You are on page 1of 10

Empirical Analysis of Personal Email Network

Praveen Kumar Gurumurthy


gpraveenkumar5yamil.com

Project done for Coursera Course - Social Network Analysis 2013

Abstract
Analyzing Ego Network has become a popular method to detect communities. Email networks are structurally different from Friendship networks.
To infer the benefits of this difference, in this report, I have presented
the growth of my email network and analyzed three different types of subnetwork, obtained by filtering the email network by filtering at various level.
Interestingly, each of these networks provide some unique insight about my
email network.

Introduction

I always believed Emails to be a different kind of social network. I say this because, unlike
other social networks like Friendship network, your network does not stabilize over time.
What do I mean by this? Say for example, you join Facebook. In the first couple of months,
the number of friends you connect to on facebook is going to be much larger (given that
a lot of your friends are already using Facebook) and the number of friends you add over
time is going to become lesser and lesser as time progress (because you have already added
most of them and unless you are a rockstar you wouldnt make tens of new friends every
day). Is is not the same with emails networks? Not quite. For example, me laptops hard
drive burst exactly two years ago (in the thanksgiving season of 2011) and this forced me
to contact a bunch of people, who I had not connected to before, to figure out a solution
for the problem - that was a really a rapid growth of my email network.
Ego networks, shown in fig. 1 [2], consist of a focal node (ego) and the nodes to whom
ego is directly connected to (these are called alters) plus the ties, if any, among the alters
[1]. Analyzing Ego Networks has become a popular and power tool to detect communities
in Social newtork [2].

Figure 1: An Ego Network


1

Driven by the structural difference of the email Networks and the curiosity to detect communities by analyzing my Ego Email Network. The rest of this report is organized as follows.
Section 2 describes the dataset. In Section 3,4 and 5 analyses of three different type of
networks are presented. Finally, Section 6 has the conclusions.

DataSet

I have used emails from my Gmail account to do the analyses. I have made three graphs
out of these email, all of them are directed. There is one edge from the Sender (From:)
to the Receiver(s) (To:, CC: BCC:), as one would naturally expect. Their construction is
described in their respective sections.
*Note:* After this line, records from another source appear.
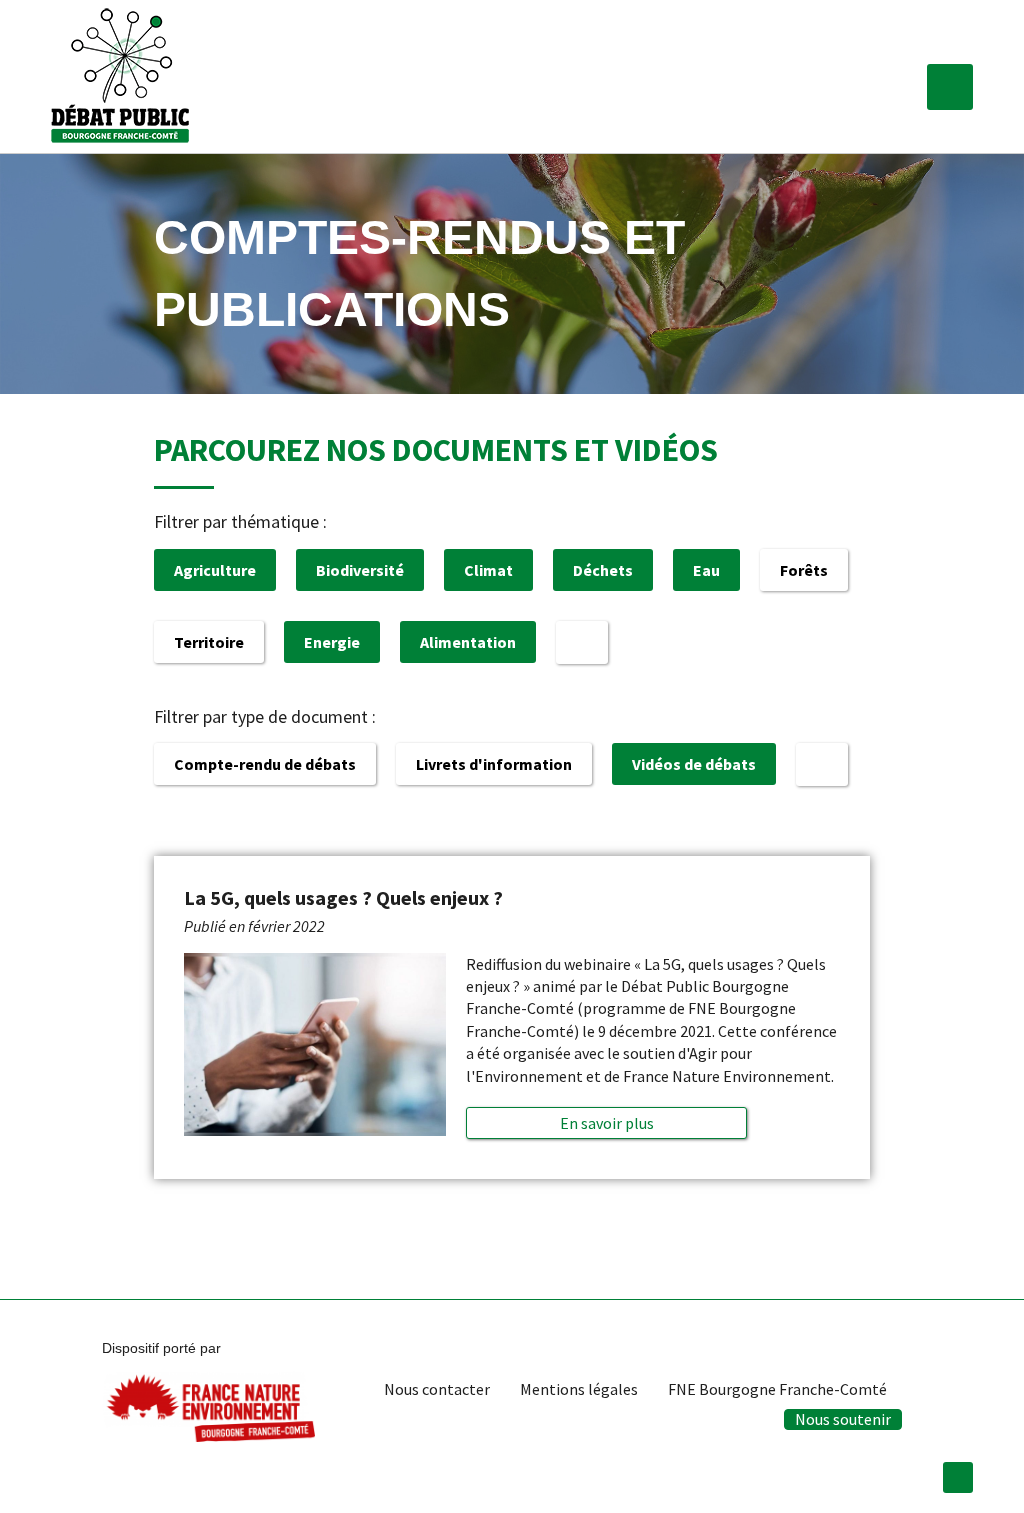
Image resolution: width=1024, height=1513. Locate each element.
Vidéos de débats (694, 764)
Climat (488, 570)
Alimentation (468, 642)
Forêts (804, 570)
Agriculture (215, 570)
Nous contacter (437, 1389)
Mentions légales (579, 1389)
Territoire (209, 642)
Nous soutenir (843, 1419)
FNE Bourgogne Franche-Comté (777, 1389)
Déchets (603, 570)
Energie (332, 642)
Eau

Following are the three networks:
RawGraph : Directed graph consisting of 9885 nodes and 24663 edges.
EgoGraph : Directed graph consisting of 7762 nodes and 20338 edges.
CoreEgoGraph : Directed graph consisting of 252 nodes and 2368 edges.
Due to the confidential nature of data, I am not making them publically available. However,
it is very easy to retrieve your emails and repeat these analyses.
2.1

Data Collection Process

Given that I use 5 emails pretty frequently out of the n emails account I have, these become
the candidates. Three of them are YahooMail! and two of them are GMail. I began to hunt
the web for tools to downloads emails from both of them. To retrieve emails from GMail
found a pretty good tool - Got Your Back. Details instructions are provided in the tools
documentation on how to retrieve the emails by using the tool, so I am not going to go
over them here. But unfortunately, I dint find any tools that are freely available download
emails from my YahooMail! accounts. They only tool I found was but it requires you to
have a paid license, hence, I dint use it.
Amongst the two GMail accounts, one of them is my primary account that I use for all
social communications i.e. I use this account to communicate with all my friends and all
my social networking accounts like Facebook, Twitter and a bunch of other linked to it.
So, being able to collected data from this account was awesome! The other GMail account
is relatively new and it has only incoming emails, so I thought it wouldnt make sense to
analyze it, so I chose to drop it.
Therefore, using the above mentioned tool, I have collected about seven and half years of
data from the day I opened that GMail account on the 30th of May, 2006 till the 23th of
November, 2013, when I began working on this project.
For the purposes of this analyses, I have extracted the emails addresses of the Sender and
the Receiver(s) from each email using a python script1 . This script gives an adjacency list
of emails i.e. each row in the list has a Sender and one or more Receivers in a format that
can be directly input to Gephi which is used to construct the ego networks. It also generate
a file containing the number the email communications every day which is used to describe
the growth of the my email network.
2.2

Growth of my GMail

Before we begin to analyze the growth of the network, you should know that I am the kind
of person who doesnt turn off email notifications from Social Networking Sites. So, they
contribute to a significant fraction of the emails. Table 1 shows that on an average I have
6000 email communications (sent and received) in the GMail account. I was surprised to see
the number being half of the average for the year 2008 (I had no idea about it). But when I
think back, that was the year I was looking for an internship (to apply for positions, I used
1
To keep the report short and avoid clutter, I
http://gpraveenkumar.com/projects/snacourse2013/index.html

have

put

the

codes

in

one of my yahoo accounts) and I did much less social Networking Orkut that year because it
was going out of fad (I dint have a facebook account yet). Hence, I think the numbers went
down. August of 2011 was the time when I joined Graduate School before which I had to
communicate with a lot of people for the admission, results, accomodation etc. My activity
on social networking sites (only facebook now, my orkut died) was significantly higher, as I
met a good number of new friends at my Graduate School, hence the very high number of
emails communications that year.
Table 1: No. of Emails Communications per year
Year
2006
2007
2008
2009
2010
2011
2012
2013

No. Of emails
1189
6020
2928
6398
6296
12202
8832
6887

Fig. 2 shows a plot (obtained using R Codes2 ) of the distributions of number of emails that
was communicated (sent and received) each month from May, 2009 to November, 2013.
The red line is the least squares regression fit of the number of emails communicated and
the time in months. It is easy to see that they are positively correlated. It is easy to infer
that the no. of email communicated was around 250 on average during 2006 but it has
gradually risen to around 600 of average during 2013. I think this is pretty natural trend
that can be observed amongst a lot of people as online communication is increasing steeply
making it the primary form of communication in a large number of cases.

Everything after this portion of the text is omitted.